Investigation Of In Vivo RNA-Protein Interactions Using Individual Nucleotide Resolution Cross-Linking Immunoprecipitation (ICLIP)
- Author(s): Howard, Jonathan Michael;
- Advisor(s): Sanford, Jeremy R;
- et al.
Eukaryotic gene expression involves a complex system of checkpoints that regulate RNA biogenesis, maturation, and localization. Along the way, these RNA will encounter a host of trans-acting factors, collectively known as RNA binding proteins (RBPs), which will govern the fate of RNA at each stage of gene expression. These RNA-protein interactions are the principal regulators of post-transcriptional control and are critical to the accurate expression of human genes. Misregulation of these interactions has been seen to be highly associated with several neurological disorders, cancer and inflammatory diseases. However, the regulatory mechanisms by which RBP function in the context of their RNA associations remains less understood. For my dissertation, I studied the RNA-protein interactions of a small set of proteins involved in the global regulation of transcription, processing and stability of the cellular transcriptome.

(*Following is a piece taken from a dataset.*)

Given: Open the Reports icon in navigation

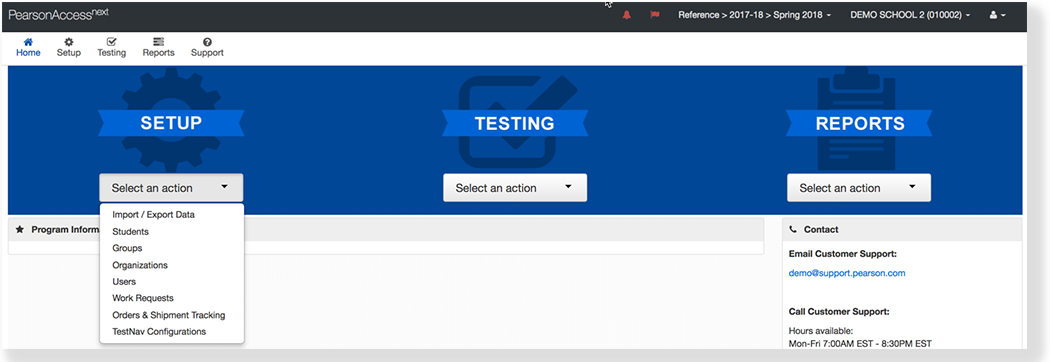Looking at the screenshot, I should point(158,41).
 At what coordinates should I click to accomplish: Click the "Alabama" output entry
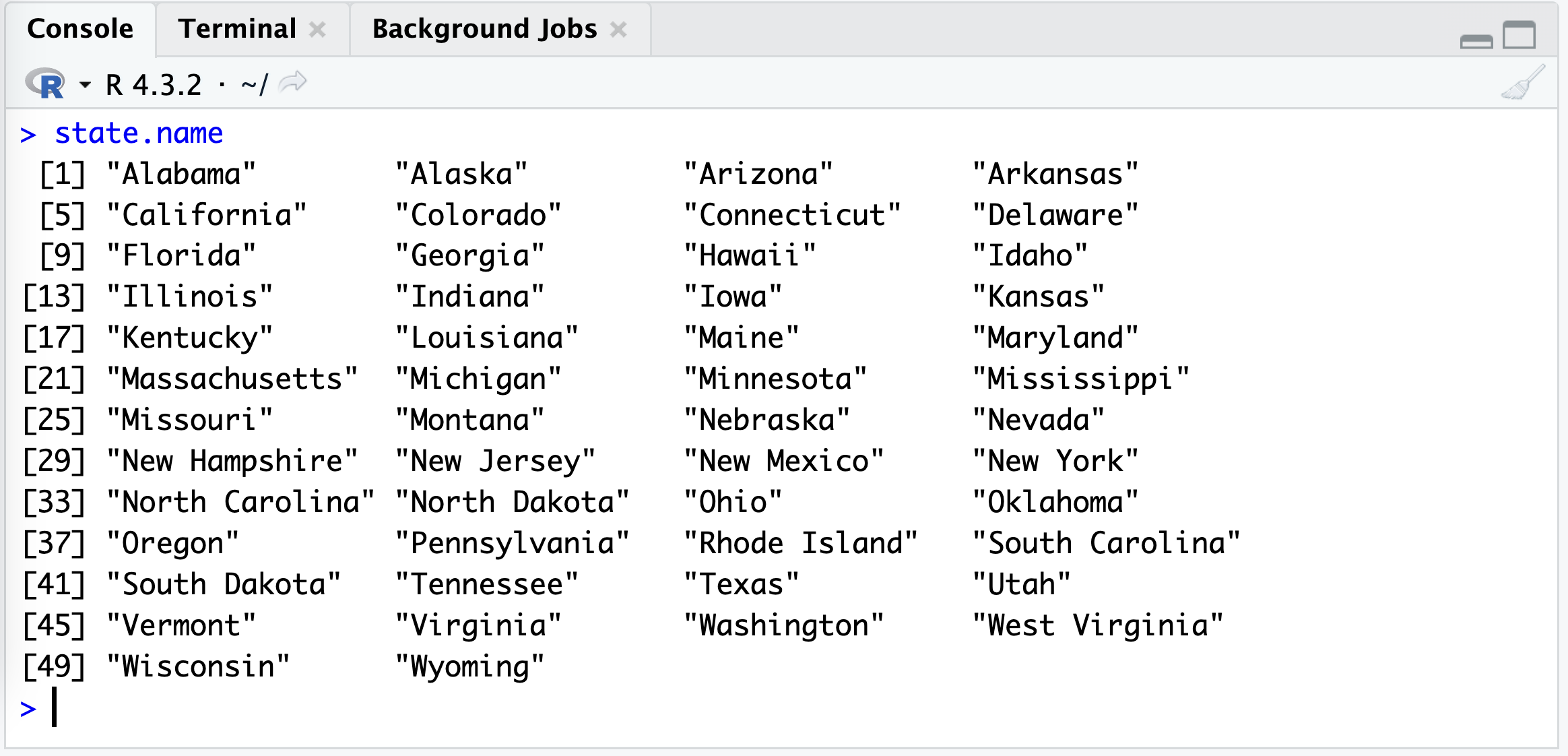point(182,174)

In order to interrogate the global RNA interactions of the proteins of interest, I performed a technique called individual nucleotide resolution crosslinking immunoprecipitation, or iCLIP. This technique takes advantage of photoreactive amino acids and nucleic acids in order to capture the in situ RNA-protein interactions of endogenous factors from both cell culture and tissue samples. Partial RNase digestion, stringent purification conditions, and advantageous use of reverse transcriptase difficulty reading through protein adducts allow for direct identification both the genomic origin of the CLIP RNA and the exact crosslinking site of the RNA-binding protein of interest at high specificity. These data form a functional RNA-protein interaction map to elucidate putative molecular roles for any RBP. I have used this technique on three separate projects in order to elucidate the mechanisms by which these RNA binding proteins regulate their targets and interact and modulate the binding of other RNA-binding proteins. First, I studied the effects of modulating the cellular levels of a splicing repressor, hnRNP A1, on the RNA recognition and binding of two splicing enhancer, U2AF65 and SRSF1, and the subsequent changes in pre-mRNA splicing. Secondly, in two concurrent collaborations, I elucidated the endogenous RNA binding targets of IGF2BP3, an oncofetal RBP whose up-regulation is associated with aggressive pancreatic cancer and B-cell leukemia. Finally, I elucidated the effects of human disease-associated genetic mutations on RNA-protein interactions in the context of pre-mRNA splicing. These studies are discussed herein.